Kurdistan

L’invito a deporre le armi rivolto dal Consiglio di sicurezza delle Nazioni Unite al governo di Baghdad e alla leadership del Kurdistan iracheno è destinato nel lungo periodo a cadere nel vuoto, nonostante la possibilità di arrivare a un accordo di cessate il fuoco tra le parti. Dopo il referendum sull’indipendenza del Kurdistan dello scorso 25 settembre, conclusosi con un plebiscito a favore del sì, lo scontro frontale tra l’esecutivo centrale e la regione autonoma era d’altronde inevitabile.

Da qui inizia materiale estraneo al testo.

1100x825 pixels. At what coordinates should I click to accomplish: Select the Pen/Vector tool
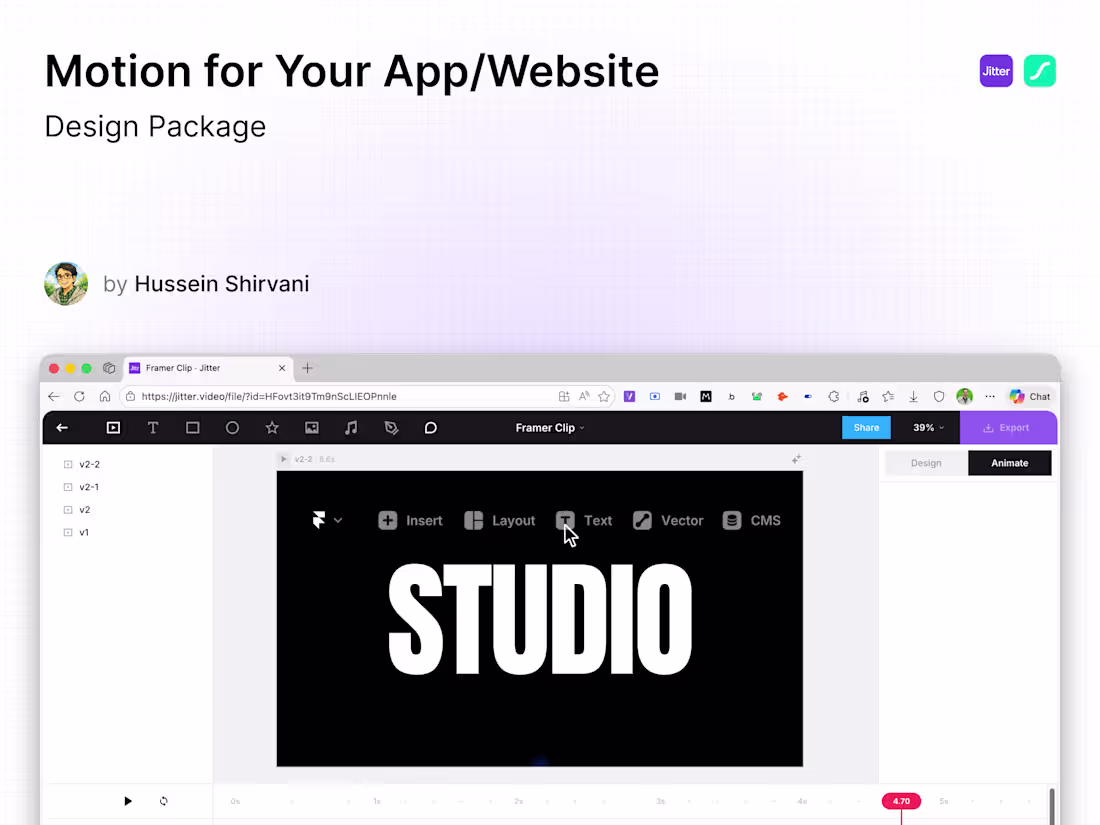click(x=392, y=427)
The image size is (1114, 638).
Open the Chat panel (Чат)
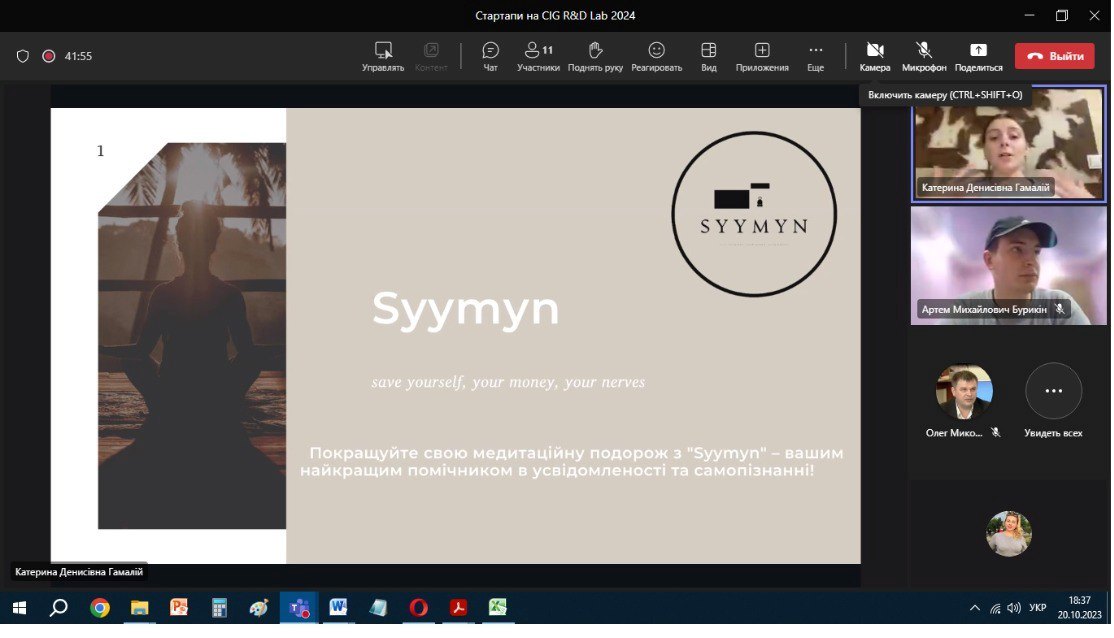click(490, 56)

Di fronte ai blindati iracheni che, una dopo l’altra, hanno schiacciato le bandierine che i peshmerga avevano issato nei territori strappati nell’ultimo anno allo Stato Islamico, il presidente curdo Masoud Barzani ha provato a correre ai ripari. Ma la sua proposta di sospendere i preparativi per le elezioni presidenziali e parlamentari, che si sarebbero dovute tenere nel Kurdistan iracheno il primo novembre, non è bastata al premier del governo centrale Haider Al Abadi, il quale forte del sostegno di Turchia e Iran ha dato mandato ai suoi militari di continuare ad avanzare.

Dopo la ricca provincia petrolifera di Kirkuk e la diga di Mosul, dove 500 soldati italiani sorvegliano i lavori di consolidamento dell’infrastruttura condotti dalla società Trevi, adesso l’ultimatum lanciato ai peshmerga è di ritirarsi dal valico di frontiera di Fish Khabur, situato nell’estremità settentrionale del Kurdistan iracheno al confine con la Turchia. Ai curdi sono state date poche ore di tempo per abbandonare l’area.

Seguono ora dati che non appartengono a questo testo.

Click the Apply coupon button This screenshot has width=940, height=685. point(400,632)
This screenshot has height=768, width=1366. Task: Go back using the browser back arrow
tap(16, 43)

Dopo aver preso la ricca provincia petrolifera di Kirkuk e la diga di Mosul adesso l’esercito iracheno punta al valico di frontiera con la Turchia di Fish Khabur

Per capire il perché di così tanta attenzione posta da Baghdad su questo luogo basta seguire le rotte del petrolio. Fish Khabur è il punto in cui convergono i territori controllati dalle forze curde tra il nord-est della Siria, il nord-ovest dell’Iraq e il sud della Turchia. Da qui transitano svariati traffici, compresi quelli di armi e gasolio. Ma soprattutto per quest’area, così come nei pressi delle località limitrofe di Zummar e Rabiya, riprese dall’esercito iracheno nei giorni scorsi, transita una strategica pipeline che fa arrivare il greggio dai giacimenti di Kirkuk fino al porto turco di Ceyhan sul Mediterraneo.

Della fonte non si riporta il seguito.